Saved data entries
※ ※ ※

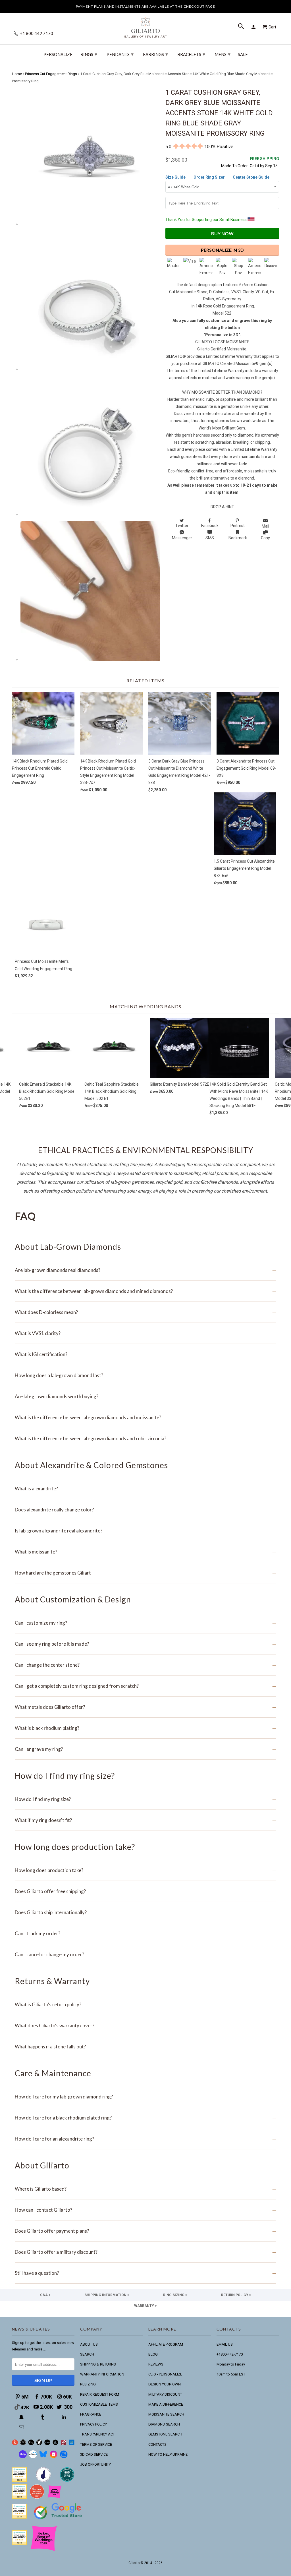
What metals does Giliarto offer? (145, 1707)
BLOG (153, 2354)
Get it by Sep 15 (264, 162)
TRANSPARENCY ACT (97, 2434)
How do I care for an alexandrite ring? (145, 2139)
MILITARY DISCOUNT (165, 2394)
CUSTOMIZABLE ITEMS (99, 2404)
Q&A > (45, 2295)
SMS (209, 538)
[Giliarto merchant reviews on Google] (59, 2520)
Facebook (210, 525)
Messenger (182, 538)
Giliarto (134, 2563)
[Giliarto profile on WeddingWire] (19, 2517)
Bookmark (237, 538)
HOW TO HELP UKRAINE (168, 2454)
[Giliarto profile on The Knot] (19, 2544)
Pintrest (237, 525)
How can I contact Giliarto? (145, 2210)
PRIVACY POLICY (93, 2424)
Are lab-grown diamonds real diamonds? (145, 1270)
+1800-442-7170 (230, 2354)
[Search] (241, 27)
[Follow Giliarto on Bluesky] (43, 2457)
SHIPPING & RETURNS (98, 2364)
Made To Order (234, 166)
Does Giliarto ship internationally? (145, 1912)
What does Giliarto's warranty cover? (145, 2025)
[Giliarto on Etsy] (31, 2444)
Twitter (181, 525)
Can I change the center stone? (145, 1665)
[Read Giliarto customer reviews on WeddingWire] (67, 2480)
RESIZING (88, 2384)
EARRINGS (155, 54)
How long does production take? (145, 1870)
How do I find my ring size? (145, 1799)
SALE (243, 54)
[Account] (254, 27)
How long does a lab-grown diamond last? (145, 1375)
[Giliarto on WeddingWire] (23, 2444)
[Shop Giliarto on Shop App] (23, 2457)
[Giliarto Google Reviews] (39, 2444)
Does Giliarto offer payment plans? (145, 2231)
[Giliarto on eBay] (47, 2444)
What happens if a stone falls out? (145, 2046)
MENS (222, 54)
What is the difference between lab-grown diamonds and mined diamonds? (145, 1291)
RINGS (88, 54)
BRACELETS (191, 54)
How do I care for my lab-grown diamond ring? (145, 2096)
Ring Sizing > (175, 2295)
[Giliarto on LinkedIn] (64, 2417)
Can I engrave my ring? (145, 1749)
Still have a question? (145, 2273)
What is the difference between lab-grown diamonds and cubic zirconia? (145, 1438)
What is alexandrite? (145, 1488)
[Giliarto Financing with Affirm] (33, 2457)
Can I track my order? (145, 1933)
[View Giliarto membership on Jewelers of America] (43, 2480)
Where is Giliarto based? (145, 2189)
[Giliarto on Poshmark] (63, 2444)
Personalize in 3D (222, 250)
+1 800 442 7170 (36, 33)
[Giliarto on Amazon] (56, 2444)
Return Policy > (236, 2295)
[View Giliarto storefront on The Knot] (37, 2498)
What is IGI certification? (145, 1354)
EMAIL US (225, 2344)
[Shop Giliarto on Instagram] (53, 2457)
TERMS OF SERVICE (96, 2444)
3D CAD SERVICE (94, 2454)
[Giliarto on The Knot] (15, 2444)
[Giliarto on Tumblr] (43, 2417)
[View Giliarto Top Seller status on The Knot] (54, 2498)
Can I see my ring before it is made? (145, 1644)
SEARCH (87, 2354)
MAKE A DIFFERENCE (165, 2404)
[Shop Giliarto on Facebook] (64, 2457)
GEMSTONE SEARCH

※ ※ ※

Begin at the first line of the entries and end at the line containing "HOW TO HELP UKRAINE (168, 2454)": write out each line exactly, skipping pictures.

▸ Answer space
What metals does Giliarto offer? (145, 1707)
BLOG (153, 2354)
Get it by Sep 15 (264, 162)
TRANSPARENCY ACT (97, 2434)
How do I care for an alexandrite ring? (145, 2139)
MILITARY DISCOUNT (165, 2394)
CUSTOMIZABLE ITEMS (99, 2404)
Q&A > (45, 2295)
SMS (209, 538)
[Giliarto merchant reviews on Google] (59, 2520)
Facebook (210, 525)
Messenger (182, 538)
Giliarto (134, 2563)
[Giliarto profile on WeddingWire] (19, 2517)
Bookmark (237, 538)
HOW TO HELP UKRAINE (168, 2454)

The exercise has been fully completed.